JewishGen Danzig/Gdańsk Research Division Presents:

Selected Poems by Erich Ruschkewitz
The following poems are reprinted from Adlers Brauhaus bis Leichenschauhaus, by the Jewish Danzig poet and journalist Erich Ruschkewitz (Danzig, 1929), with kind permission from Frank Meisler. Please also see the biographical sketch of the author by Prof. Marion Brandt.

Danziger Nacht

Freilich: ganz so, wie sie der Freiherr Joseph von
     Eichendorff bedichtet,
ist sie natürlich nicht im entferntesten mehr.
Aber das ist ja auch schon eine Reihe von Jahren her,
und der selige Romantiker war nicht zu Prophezeiungen
     verpflichtet.

Der Mond in seinen einzelnen Phasen blieb immerhin
     derselbe,
und ebenso die übrigen Requisiten am Himmelsgewölbe.
Und die erwähnten bleichen Statuen wie Gespenster
immer noch lautlos an den Türen steh'n,
während die dunklen Giebel und die hohen Fenster
sowie die Türme genau wie damals tief aus Nebeln sehn.

Vielleicht, daß es auch Am brausenden Wasser nicht
     anders war.
Oder zur Sommerzeit auf dem Grüngürtel. Vielleicht sogar,
daß Gustav zu Emil in Ohra, oder wie es dazumal hieß,
"Eck woar di wiese!" sagte und ihm das Messer in die
     Gedärme stieß.

Wer kann das mit Bestimmtheit, sagen?

Ist es ferner nicht möglich, daß schon zu Eichendorffs
     Tagen
sich jemand im Steffenspark eine Kugel in den Schädel
     jagte,
weil ihm beim besten Willen das Leben nicht mehr
     sonderlich behagte?

Danziger Mai

Das bleibt sich gleich: ob an der Riviera oder an der
     Radaune,
ein richtiger Mai verpflichtet zu strahlender Laune.
(Als ob im übrigen der Bischofsberg mit allem so umher
aus Pappe oder sonstwas wär' . . .)

Ich habe hierüber noch vor zwei bis drei Wochen
mit einem Freunde aus der Tagnetergasse gesprochen.
Der mußte erst sieben kleine Machandel heben,
und hat mir dann aber völlig recht gegeben,
denn im ganzen Steffenspark ist kein einziges Bänkchen
     frei.

Wer wirft da wohl den ersten Stein gegen den Danziger
     Mai?

Ich werfe nicht, du wirfst nicht, und wir werfen alle nicht,
denn Ruhe ist nach wie vor die erste Bürgerpflicht,
und wie es dir ums Herz auch immer sei,
bewahre deine Würde erst recht im Mai!

Frohlocke inwärts, fall' auch in Ekstase, aber möglichst
     stumm,
denn was nützt dir der Garten vor dem Polizeipräsidium
mit seinen Tulpen, Primeln und Reseden,
wenn die Leute darin nicht gerade günstig über dich reden?

Im übrigen aber bleibt es natürlich dabei:
ob an der Mottlau oder am Jenissei,
Mai bleibt Mai!

Ausklang

Meiner Mutter zugeeignet

Dann aber ist man viele Meilen eines Tags entfernt.
Und wo man lebt und lacht und weint,
da ist der Himmel auch besternt,
und man erkennt, daß dieselbe Sonne scheint,
und daß die Blumen, die Tiere, der Regen und Wind
und die Lieder genau dieselben sind.

Nur irgend etwas fehlt.   Ein Haus?   Ein Fenster?   Ein
     Gesicht?
Eine Stimme, die weich und leis zu dir spricht?

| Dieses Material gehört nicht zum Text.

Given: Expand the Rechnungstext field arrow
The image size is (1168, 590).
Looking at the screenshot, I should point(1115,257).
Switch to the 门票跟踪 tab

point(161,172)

Und plötzlich, wenn ein Mädchen dich streichelt und küßt,
fühlst du, wie völlig fremd du hier bist,
. . . Die Stadt mit ihren schmalen Gassen, dunklen Wegen,
der alte Rathausturm mit seinen Glockenschlägen,
und die See und das Haus, in dem du geboren:
Alles versunken?   Alles verloren? . . .

Steh' auf!   Geh' ins Cafe!   Laß alles dir egal sein!
Du wirst doch, zum Teufel! nicht etwa sentimental sein?